The authority believes having the first operating line run from San Francisco to Bakersfield would also “significantly enhance ridership and revenues and therefore attract higher value private-sector concession bids,” according to the draft plan.
Construction on the high-speed rail started in Fresno last summer, more than two years behind schedule. Five segments of the system stretching from Fresno to Bakersfield are either under construction or soon will be. They are being funded by a $9.95 billion state bond issue passed by voters in 2008, as well as $3.4 billion in federal funds.
Construction in the Fresno area is expected to be completed by 2018 or 2019.
To finance the newly defined initial leg of the rail up to Silicon Valley, the authority plans to use a mix of the bond money, federal funding and an appropriation of up to $500 million annually from California’s cap-and-trade system, which companies pay into in order to buy air pollution credits as part of the state’s greenhouse gas-reduction program.

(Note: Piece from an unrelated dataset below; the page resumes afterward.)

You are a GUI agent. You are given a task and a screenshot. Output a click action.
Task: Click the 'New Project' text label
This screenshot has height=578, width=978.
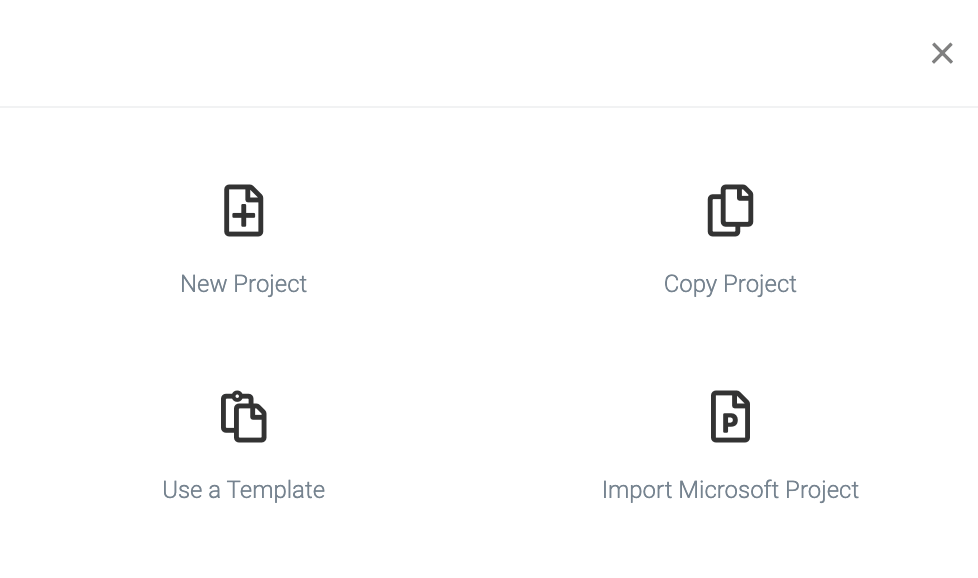243,284
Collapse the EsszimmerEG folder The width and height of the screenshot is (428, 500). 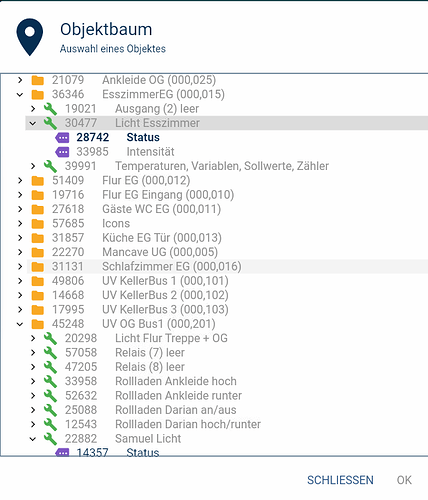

The authority estimates that it will complete construction of the high-speed rail line between the Silicon Valley and the Central Valley by 2024, with operations beginning in 2025.
Additional segments will be constructed as funding becomes available. The authority said it will continue to work on completing environmental analyses for every mile of the program and securing environmental approvals. It expects to finalize the necessary clearances statewide by the end of 2017.
The authority’s plan proposes improving certain areas throughout the state in preparation for the building of the high-speed rail system. One area in particular that is important is the Burbank to Anaheim corridor, which the authority said is critical to supporting the economy of Southern California.
According to the plan, the authority will join with local partners to improve this corridor, including upgrading tracks, building new underpasses, and making improvements at Los Angeles Union Station.
California Department of Transportation Secretary Brian Kelly said that the 2016 draft plan “articulates how the construction will be phased while reiterating its commitment to build a project that connects the entire state – Northern, Central and Southern California.”
“Key to this strategy is important investment to improve highly congested travel corridors between Burbank and Anaheim now. My agency is working urgently with the authority and local transportation partner agencies in Southern California to get these high-priority projects built and service improvements in place as soon as possible,” Kelly said.
The 2016 draft plan will go through a 60-day period of public review and comment before it is formally approved by the rail authority’s board and sent to the Legislature.